J. C. Une partie de ce qui fait le “numérique” ou “l’immatériel” est si puissant qu’il reste caché. Un fichier jpeg, qui passe comme par magie d’un smartphone à l’autre, emprunte une série de voies cachées à l’échelle mondiale, faites d’infrastructures pourtant bien tangibles et nécessitant un travail colossal. Une partie du mien et de celui de mes pairs, a été de placer le numérique dans le cadre d’une lutte matérielle.
M. L’année dernière, vous avez travaillé autour de l’application TikTok, dont vous vous êtes emparé en tant que sujet politique et visuel. Pourquoi cette application ? Qu’en avez-vous retiré ?

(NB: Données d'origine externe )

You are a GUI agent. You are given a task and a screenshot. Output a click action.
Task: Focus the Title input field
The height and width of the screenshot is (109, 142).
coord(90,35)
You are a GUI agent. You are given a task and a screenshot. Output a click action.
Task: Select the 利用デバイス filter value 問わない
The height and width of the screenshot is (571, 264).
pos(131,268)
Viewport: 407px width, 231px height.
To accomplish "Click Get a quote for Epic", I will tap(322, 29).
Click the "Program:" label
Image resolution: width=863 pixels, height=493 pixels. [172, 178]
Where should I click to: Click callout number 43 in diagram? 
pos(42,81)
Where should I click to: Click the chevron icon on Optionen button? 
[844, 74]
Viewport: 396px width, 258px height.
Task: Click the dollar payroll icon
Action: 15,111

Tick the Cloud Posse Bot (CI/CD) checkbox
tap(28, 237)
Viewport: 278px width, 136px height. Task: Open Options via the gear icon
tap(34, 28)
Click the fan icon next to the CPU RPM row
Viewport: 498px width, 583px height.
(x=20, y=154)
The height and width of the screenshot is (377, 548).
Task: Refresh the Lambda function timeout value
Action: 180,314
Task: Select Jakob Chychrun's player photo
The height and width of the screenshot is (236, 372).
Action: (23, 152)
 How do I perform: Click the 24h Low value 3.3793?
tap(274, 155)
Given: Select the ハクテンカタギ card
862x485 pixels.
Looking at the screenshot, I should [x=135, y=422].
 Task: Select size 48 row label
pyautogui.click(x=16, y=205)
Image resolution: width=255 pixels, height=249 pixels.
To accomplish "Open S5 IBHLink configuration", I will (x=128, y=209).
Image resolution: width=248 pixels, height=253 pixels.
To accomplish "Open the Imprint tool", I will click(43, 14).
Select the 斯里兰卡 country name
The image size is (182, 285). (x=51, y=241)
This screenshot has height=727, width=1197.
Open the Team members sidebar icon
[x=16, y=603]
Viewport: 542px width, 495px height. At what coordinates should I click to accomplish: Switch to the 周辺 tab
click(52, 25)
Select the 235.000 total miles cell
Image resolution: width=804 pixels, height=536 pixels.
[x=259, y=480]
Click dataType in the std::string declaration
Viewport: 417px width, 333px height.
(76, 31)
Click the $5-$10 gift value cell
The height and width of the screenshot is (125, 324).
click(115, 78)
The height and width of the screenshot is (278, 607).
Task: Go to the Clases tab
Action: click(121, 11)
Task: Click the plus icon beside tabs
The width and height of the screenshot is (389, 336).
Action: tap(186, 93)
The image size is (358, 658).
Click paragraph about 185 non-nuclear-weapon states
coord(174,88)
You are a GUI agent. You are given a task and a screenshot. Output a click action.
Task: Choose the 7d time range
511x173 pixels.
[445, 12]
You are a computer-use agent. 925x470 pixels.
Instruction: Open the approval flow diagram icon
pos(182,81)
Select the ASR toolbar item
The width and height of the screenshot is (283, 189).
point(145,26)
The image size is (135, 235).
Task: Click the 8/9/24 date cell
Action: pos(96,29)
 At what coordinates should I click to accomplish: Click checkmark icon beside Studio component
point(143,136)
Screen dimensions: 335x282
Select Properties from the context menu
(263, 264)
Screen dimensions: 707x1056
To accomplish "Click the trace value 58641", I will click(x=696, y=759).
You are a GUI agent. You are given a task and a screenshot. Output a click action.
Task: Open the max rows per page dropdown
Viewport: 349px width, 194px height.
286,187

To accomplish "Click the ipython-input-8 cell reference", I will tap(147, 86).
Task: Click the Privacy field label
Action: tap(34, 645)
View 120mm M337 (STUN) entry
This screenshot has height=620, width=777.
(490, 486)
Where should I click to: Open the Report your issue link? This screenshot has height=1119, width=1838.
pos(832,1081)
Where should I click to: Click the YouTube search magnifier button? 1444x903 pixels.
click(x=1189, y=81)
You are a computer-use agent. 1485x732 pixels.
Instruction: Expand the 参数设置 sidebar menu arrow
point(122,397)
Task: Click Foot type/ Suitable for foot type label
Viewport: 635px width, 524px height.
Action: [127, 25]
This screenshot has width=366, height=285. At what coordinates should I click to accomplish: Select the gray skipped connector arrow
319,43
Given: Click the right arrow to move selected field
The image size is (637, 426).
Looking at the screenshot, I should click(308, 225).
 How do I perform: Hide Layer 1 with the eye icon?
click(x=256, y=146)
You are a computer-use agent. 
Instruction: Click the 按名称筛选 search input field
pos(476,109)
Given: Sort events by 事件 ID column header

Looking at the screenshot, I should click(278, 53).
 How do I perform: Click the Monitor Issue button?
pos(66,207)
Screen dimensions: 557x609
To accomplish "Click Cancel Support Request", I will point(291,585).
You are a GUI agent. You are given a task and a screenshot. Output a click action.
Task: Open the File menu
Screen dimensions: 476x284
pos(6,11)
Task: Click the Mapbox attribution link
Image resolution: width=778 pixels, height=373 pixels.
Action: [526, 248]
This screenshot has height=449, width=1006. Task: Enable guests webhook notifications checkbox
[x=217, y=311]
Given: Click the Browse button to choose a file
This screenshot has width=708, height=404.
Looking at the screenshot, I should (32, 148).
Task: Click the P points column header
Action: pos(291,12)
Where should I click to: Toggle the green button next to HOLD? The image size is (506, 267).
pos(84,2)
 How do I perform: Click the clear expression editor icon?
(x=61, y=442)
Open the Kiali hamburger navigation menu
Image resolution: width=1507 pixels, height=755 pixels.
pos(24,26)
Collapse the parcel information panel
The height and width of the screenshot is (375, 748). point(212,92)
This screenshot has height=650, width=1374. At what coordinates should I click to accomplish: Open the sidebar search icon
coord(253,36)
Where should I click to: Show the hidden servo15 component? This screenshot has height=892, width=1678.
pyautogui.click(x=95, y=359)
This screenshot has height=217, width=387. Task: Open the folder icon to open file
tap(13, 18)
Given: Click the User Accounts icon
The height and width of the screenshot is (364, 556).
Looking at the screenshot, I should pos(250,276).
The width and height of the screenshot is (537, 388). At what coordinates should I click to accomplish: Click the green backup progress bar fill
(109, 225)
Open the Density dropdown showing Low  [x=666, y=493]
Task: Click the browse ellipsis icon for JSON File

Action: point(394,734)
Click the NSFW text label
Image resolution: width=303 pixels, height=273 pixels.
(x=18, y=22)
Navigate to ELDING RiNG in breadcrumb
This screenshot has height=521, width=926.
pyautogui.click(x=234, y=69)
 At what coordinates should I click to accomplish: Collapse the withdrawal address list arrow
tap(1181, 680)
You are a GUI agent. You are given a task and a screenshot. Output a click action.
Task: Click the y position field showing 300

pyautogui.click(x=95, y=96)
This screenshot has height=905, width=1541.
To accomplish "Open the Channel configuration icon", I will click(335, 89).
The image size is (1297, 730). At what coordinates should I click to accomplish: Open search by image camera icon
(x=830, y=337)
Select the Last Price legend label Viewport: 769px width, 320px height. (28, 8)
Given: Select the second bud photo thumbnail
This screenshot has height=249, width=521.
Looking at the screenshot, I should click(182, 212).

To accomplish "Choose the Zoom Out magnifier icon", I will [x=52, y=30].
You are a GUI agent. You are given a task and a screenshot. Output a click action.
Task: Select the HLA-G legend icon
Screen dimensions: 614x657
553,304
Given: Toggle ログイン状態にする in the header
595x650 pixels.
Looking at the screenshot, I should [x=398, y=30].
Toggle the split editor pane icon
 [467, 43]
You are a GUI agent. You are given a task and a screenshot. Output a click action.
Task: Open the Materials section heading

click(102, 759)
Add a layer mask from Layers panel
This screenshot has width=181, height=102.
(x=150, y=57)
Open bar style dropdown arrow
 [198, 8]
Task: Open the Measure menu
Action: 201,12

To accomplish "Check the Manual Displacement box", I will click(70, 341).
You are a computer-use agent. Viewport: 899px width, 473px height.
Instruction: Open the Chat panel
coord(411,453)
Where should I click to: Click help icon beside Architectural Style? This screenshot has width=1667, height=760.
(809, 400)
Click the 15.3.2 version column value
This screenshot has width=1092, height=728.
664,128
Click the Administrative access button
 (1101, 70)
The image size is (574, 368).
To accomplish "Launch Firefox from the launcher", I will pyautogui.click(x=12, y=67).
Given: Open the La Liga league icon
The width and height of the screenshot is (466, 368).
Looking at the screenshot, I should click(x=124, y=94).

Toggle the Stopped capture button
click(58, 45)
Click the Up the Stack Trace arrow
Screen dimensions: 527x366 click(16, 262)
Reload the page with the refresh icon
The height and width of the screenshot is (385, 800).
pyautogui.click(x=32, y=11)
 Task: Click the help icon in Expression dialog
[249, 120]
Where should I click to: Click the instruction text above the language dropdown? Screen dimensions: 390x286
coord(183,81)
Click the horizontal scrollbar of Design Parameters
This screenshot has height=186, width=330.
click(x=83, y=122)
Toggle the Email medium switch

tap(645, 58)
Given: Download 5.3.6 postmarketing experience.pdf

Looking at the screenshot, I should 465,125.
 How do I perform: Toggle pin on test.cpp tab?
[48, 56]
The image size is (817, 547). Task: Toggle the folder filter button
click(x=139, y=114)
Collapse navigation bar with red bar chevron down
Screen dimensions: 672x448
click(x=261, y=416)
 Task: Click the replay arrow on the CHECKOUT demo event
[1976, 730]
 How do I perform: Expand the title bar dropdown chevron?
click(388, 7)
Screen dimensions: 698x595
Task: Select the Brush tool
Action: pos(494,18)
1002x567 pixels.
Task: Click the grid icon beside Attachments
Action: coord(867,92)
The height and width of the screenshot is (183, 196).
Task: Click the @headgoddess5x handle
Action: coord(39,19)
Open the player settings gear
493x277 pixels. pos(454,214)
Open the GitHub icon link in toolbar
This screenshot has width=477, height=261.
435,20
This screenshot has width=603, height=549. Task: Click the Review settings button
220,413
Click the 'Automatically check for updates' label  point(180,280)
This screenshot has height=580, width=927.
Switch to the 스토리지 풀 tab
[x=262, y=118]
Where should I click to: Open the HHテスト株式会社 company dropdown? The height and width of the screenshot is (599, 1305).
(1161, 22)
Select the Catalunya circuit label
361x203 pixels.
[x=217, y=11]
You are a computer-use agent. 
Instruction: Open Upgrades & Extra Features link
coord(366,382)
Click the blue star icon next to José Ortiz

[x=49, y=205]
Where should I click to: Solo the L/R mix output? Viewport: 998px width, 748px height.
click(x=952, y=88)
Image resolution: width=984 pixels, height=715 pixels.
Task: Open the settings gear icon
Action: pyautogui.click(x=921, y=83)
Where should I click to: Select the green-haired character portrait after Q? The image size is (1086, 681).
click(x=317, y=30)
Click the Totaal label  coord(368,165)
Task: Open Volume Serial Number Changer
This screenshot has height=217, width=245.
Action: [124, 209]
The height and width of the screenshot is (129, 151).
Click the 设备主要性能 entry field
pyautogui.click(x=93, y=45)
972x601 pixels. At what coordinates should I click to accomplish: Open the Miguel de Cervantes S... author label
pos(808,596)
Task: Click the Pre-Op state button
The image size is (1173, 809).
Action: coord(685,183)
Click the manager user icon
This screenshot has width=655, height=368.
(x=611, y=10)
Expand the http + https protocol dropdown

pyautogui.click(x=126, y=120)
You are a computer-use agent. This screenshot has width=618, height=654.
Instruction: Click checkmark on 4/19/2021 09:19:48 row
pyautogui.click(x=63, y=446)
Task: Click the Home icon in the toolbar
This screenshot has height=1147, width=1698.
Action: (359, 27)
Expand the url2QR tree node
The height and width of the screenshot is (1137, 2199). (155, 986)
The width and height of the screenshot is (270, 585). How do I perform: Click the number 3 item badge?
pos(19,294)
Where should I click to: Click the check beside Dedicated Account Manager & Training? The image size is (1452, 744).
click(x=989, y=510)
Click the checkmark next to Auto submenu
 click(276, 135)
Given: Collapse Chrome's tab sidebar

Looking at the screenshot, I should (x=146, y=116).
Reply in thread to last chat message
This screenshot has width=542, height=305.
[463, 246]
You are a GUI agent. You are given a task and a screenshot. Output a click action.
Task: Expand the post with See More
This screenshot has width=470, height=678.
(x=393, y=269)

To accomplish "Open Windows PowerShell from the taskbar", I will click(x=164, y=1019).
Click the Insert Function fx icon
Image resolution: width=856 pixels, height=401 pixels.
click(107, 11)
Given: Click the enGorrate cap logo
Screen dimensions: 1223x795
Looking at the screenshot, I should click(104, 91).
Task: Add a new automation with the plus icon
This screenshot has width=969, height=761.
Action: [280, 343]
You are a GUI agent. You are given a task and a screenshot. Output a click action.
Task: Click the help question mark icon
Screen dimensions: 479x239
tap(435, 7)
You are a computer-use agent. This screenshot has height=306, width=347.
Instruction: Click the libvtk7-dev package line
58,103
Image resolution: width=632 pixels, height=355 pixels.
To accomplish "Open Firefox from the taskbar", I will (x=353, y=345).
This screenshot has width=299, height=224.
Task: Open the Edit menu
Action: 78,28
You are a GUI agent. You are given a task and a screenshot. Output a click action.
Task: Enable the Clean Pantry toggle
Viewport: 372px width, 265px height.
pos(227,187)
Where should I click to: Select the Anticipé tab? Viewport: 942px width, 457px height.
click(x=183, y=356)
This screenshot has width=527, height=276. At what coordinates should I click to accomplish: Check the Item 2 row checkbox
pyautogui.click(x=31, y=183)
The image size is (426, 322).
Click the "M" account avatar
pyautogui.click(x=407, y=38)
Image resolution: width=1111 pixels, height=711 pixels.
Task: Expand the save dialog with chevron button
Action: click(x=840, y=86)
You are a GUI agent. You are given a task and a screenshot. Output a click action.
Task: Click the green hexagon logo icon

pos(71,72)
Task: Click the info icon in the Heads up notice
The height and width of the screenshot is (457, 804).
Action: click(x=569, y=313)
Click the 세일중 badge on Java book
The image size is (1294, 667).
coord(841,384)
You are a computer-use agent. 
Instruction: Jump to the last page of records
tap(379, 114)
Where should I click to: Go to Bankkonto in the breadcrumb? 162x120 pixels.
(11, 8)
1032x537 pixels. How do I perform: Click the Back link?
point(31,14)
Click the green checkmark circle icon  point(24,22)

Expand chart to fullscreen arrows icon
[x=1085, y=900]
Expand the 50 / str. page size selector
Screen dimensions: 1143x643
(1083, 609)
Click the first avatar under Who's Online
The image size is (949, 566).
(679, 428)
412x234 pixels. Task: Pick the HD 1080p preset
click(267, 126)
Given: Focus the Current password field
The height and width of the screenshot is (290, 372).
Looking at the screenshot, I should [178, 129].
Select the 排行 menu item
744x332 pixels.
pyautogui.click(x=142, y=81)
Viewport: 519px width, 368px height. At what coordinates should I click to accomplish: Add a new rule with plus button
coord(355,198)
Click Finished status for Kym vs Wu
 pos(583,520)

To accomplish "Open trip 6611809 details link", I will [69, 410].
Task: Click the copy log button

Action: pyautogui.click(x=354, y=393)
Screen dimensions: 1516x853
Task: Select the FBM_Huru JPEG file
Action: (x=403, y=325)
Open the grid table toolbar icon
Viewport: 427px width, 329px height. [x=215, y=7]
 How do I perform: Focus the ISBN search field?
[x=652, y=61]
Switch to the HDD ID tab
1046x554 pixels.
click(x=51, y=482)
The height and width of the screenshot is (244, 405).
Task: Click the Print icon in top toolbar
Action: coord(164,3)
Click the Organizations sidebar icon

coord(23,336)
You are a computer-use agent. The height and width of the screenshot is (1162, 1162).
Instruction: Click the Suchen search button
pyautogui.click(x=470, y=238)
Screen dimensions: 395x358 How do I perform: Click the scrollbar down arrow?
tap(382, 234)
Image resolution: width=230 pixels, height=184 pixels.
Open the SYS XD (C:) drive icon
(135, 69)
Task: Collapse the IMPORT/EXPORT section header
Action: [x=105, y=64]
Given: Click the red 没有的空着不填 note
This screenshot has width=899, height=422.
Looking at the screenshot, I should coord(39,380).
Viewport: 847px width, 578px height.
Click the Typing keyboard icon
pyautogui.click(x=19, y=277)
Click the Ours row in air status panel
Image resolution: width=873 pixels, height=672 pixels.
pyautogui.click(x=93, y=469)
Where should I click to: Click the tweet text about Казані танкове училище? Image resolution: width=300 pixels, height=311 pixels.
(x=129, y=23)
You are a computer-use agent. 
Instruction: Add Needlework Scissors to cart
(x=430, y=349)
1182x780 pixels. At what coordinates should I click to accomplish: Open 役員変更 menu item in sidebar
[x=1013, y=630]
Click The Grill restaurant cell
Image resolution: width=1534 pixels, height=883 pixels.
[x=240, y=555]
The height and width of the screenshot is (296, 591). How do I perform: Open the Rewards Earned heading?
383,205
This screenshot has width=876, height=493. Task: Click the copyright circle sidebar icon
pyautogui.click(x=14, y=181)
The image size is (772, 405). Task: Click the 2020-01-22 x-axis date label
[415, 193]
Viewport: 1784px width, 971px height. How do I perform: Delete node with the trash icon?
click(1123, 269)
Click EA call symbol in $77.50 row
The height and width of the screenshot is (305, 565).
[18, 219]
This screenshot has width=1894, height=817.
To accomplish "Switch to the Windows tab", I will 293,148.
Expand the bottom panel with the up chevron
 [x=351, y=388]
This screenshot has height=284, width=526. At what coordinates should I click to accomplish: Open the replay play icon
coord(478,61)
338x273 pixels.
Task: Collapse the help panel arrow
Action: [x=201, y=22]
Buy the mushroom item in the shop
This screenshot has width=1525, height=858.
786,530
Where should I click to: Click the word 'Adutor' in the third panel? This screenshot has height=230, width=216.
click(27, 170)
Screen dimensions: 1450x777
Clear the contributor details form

J. C. En 2018, j’ai auto-publié un PDF : Politigram & the Post-left. Vous pouvez le trouver gratuitement en ligne. La première fois que je suis tombé sur TikTok, c’était via des comptes de la Génération Z que je suis, et j’ai été frappé par la puissance de ses memes – son, image, tout. J’ai écrit sur TikTok dans Artsy en décembre 2018. Les communautés nihilistes que l’on voit arriver sur l’application sont très éloignées de l’usage individualiste ou entrepreuneurial que peuvent avoir les millenials avec Internet. Je pense que tout ça en dit long sur ce que ces générations attendent d’un réseau social et sur le regard qu’elles portent sur le monde.